[BEGIN TEXT SHOWN]
- Advantages of HP Smart Array Controllers
- HP Array Controller Utilities
- Array Controller Technologies and Capabilities
- ATA RAID
- Summary
- Learning Check
13.3 Array Controller Technologies and Capabilities
Several key capabilities and technologies are implemented in HP array controllers, including the following:
-
Online spare drives
-
Array capacity expansion
-
Logical volume extension
-
Online RAID-level migration
-
Online stripe-size migration
-
Hard drive failure prediction
-
Dynamic sector repair
-
Hot-plug drive support
-
Automatic data recovery
-
Array accelerator (read/write cache)
-
Data protection
-
Array performance tuning
It is important for Accredited Integration Specialists to understand these technologies and features.
13.3.1 Online Spare Drives
The online spare drive acts as a temporary replacement for a failed drive, as illustrated in Figure 13-2. One online spare drive can be added to any fault-tolerant logical drive (RAID 0 is not supported). An online spare may be assigned to more than one array, if efficient use of drive capacity is important. The capacity of the online spare must be at least as large as that of the other drives in the array. All HP Smart Array controllers support up to four online spare drives.
Figure 13-2 How an online spare drive works.
When a data drive fails, the online spare drive automatically starts to rebuild the data of the failed drive. After the online spare drive has been completely rebuilt, the failure of a second drive can be handled without data loss. A second drive most likely will not fail until the online drive has been rebuilt; nevertheless, only ADG can handle two simultaneous drive failures in all cases.
As soon as the failed drive is replaced, data is automatically rebuilt on the new drive. After data has been completely rebuilt on the new drive, the online spare switches back to its role as an online spare drive. This avoids roaming online spare drives.
Data is rebuilt to the online spare at a rate of 10 to 20 minutes per gigabyte, depending on the priority assigned to rebuilding and the total number of drives in the array.
[END TEXT SHOWN]
• [TO-DO LIST]:
(A) In the text on HP array controller technologies, how many online spare drives do all HP Smart Array controllers support?
(B) From the text on HP array controller technologies, reproduce word for word the passage that opens with the words "When a data" and ends after "of drives in the array.".
[BEGIN RAW DATA]
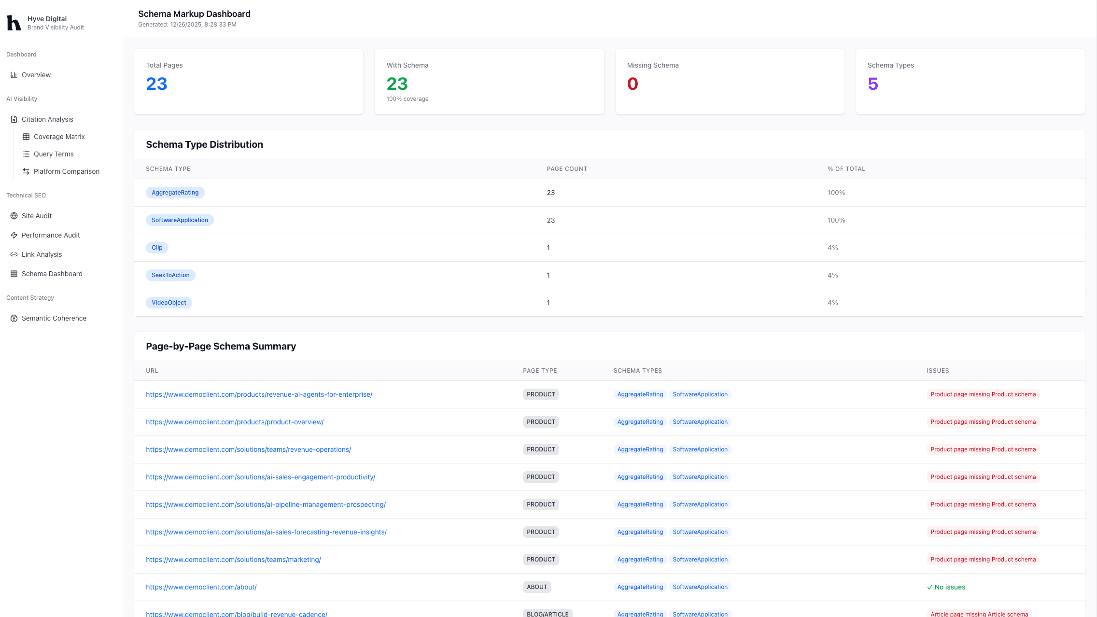Click the Performance Audit lightning icon
This screenshot has width=1097, height=617.
tap(14, 235)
[END RAW DATA]
• [TASK RESULTS]:
(A) Up to four.

(B)
When a data drive fails, the online spare drive automatically starts to rebuild the data of the failed drive. After the online spare drive has been completely rebuilt, the failure of a second drive can be handled without data loss. A second drive most likely will not fail until the online drive has been rebuilt; nevertheless, only ADG can handle two simultaneous drive failures in all cases.
As soon as the failed drive is replaced, data is automatically rebuilt on the new drive. After data has been completely rebuilt on the new drive, the online spare switches back to its role as an online spare drive. This avoids roaming online spare drives.
Data is rebuilt to the online spare at a rate of 10 to 20 minutes per gigabyte, depending on the priority assigned to rebuilding and the total number of drives in the array.